10.General damages are damages at large and the court does the best it can in reaching an award that reflects the nature and gravity of the injuries In assessing damages the general method of approach should be that comparable injuries should as far as possible be compensated by comparable awards but it must be recalled that two cases are not exactly alike exactly alike as the Court of Appeal observed by the Court of Appeal in Stanley Maore v Geoffrey Mwenda NYR CA Civil Appeal No. 147 of 2002 eKLR that:
11.As the Court of Appeal stated in Mbaka Nguru and Another v James George Rakwar NRB CA Civil Appeal No. 133 of 1998  eKLR:
12.The High Court has decided several cases where the plaintiff has sustained fracture of the pelvis and they were well highlighted by the appellant advocate in his submissions.
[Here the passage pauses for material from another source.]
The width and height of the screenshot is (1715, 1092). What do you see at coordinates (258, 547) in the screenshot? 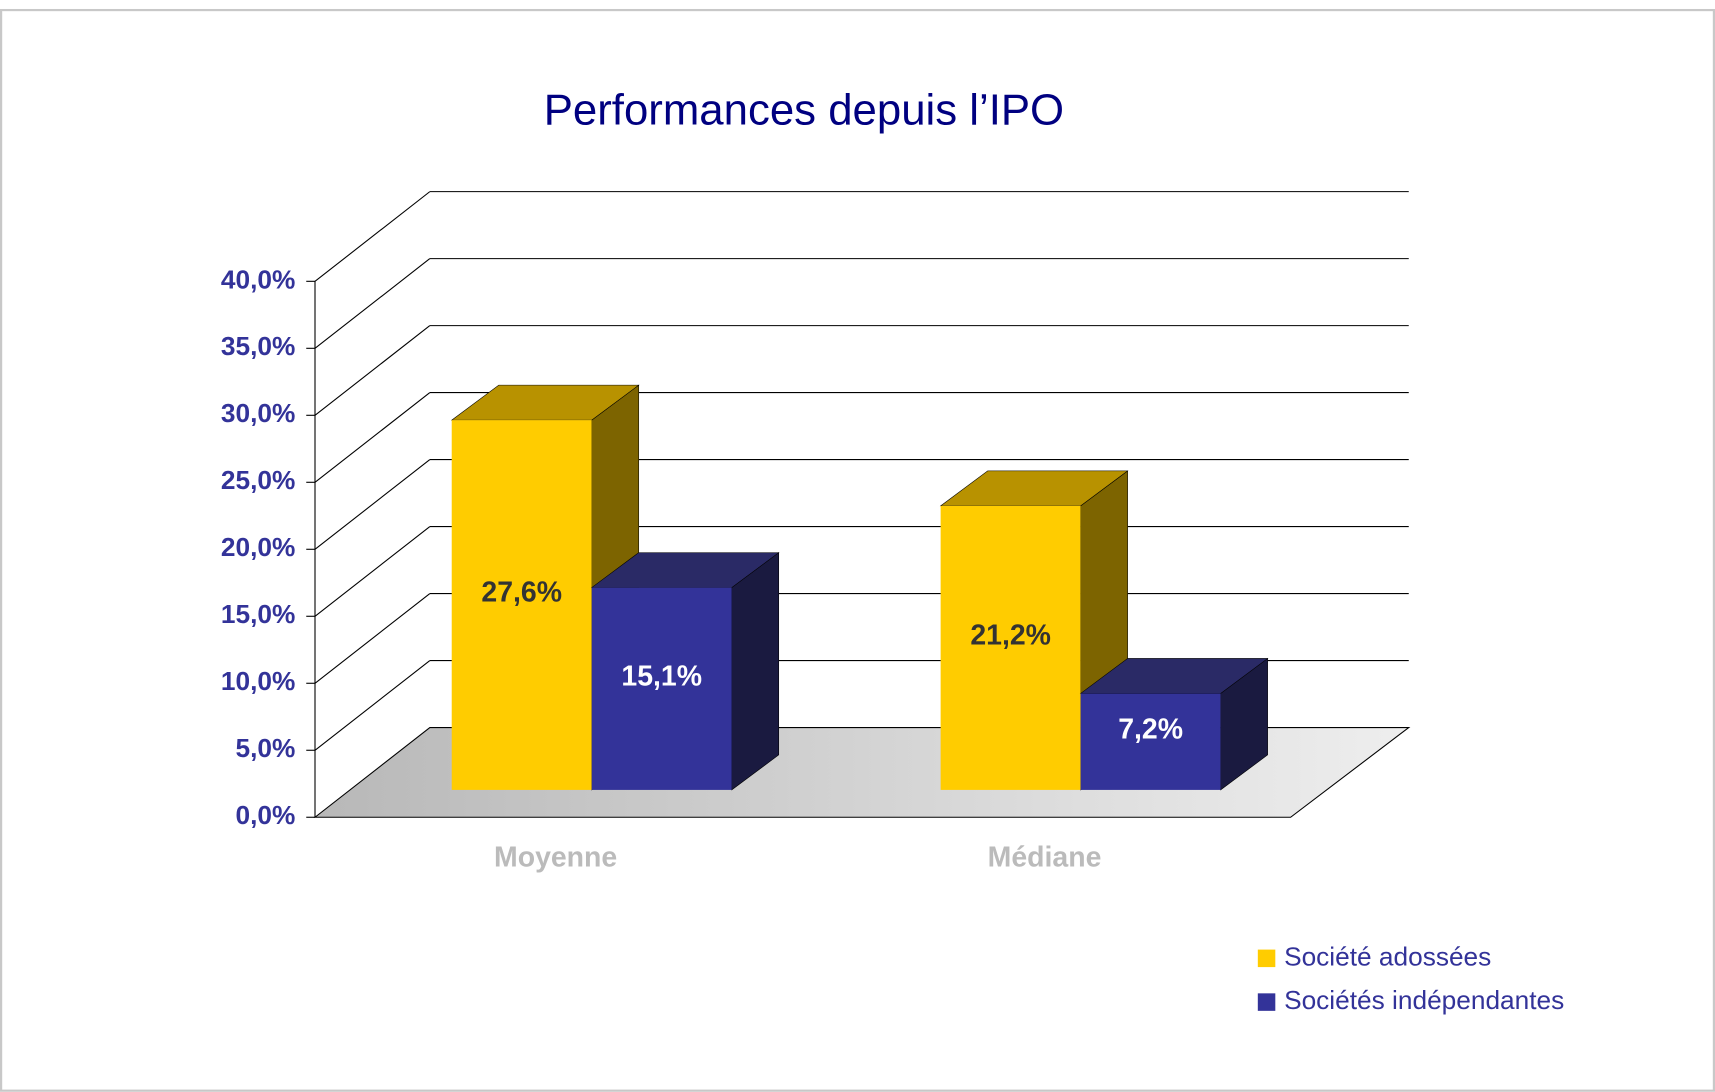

However, noting that the appellant suffered multiple pelvic fracture, the timeline she spent in the hospital, her potential complications on the pelvis that would impede normal delivery and taking into account the rate of inflation and other imponderables, the court awards the respondent Kshs. 1,000,000/= on the principle of comparable awards for comparable injuries.
13.Accordingly, for the reasons set out above, the court allows the appeal, set aside the award of general damages by the subordinate court and substitutes therefor an award of Kshs.1,000,000/= as general damages and Kshs.46,030/= as special damages.
14.There shall be no order as to costs in the Appeal.Order accordingly.